Stated goal 1
Print the passage on grounds of arrest word for word, from "The Bench further" up to and including "grounds of arrest.".
Stated goal 2
In the passage on grounds of arrest, in what language does the Bench say the grounds of arrest can be provided in writing?
Stated goal 3
What does the passage on grounds of arrest say the mode of communicating the grounds should enable the arrested person to do? List every item it names.

Given text
==========
It observed that if the authorities are permitted to read out the grounds and claim compliance with the constitutional and statutory mandate, the very purpose of the constitutional protection would be nugatory.
The Bench reiterated that the mode of communicating the grounds of arrest must be such that it effectively serves the intended purpose as envisioned under the Constitution of India, which is to enable the arrested person to get legal counsel, oppose the remand and effectively defend himself by exercising his rights and safeguards as provided in law.
The Bench further observed that there is no harm in providing the grounds of arrest in writing in the language the arrestee understands. This approach, the Bench said, would not only fulfil the true intent of the constitutional mandate but would also be beneficial for the investigating agency to prove that the grounds of arrest were informed to the arrestee when a challenge is made to the arrest on the plea of non-furnishing of the grounds of arrest.
What follows if grounds of arrest are not furnished either prior to arrest or immediately after the arrest?
==========
Dataset section
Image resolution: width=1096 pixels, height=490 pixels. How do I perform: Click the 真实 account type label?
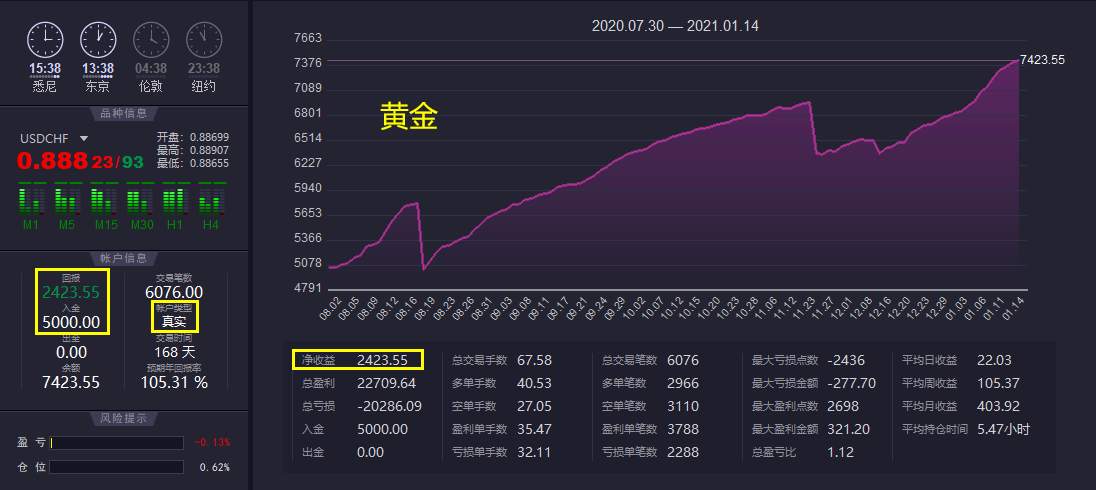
==========
Exercise answer 1
The Bench further observed that there is no harm in providing the grounds of arrest in writing in the language the arrestee understands. This approach, the Bench said, would not only fulfil the true intent of the constitutional mandate but would also be beneficial for the investigating agency to prove that the grounds of arrest were informed to the arrestee when a challenge is made to the arrest on the plea of non-furnishing of the grounds of arrest.

Exercise answer 2
In the language the arrestee understands.

Exercise answer 3
- Get legal counsel
- Oppose the remand
- Effectively defend himself by exercising his rights and safeguards as provided in law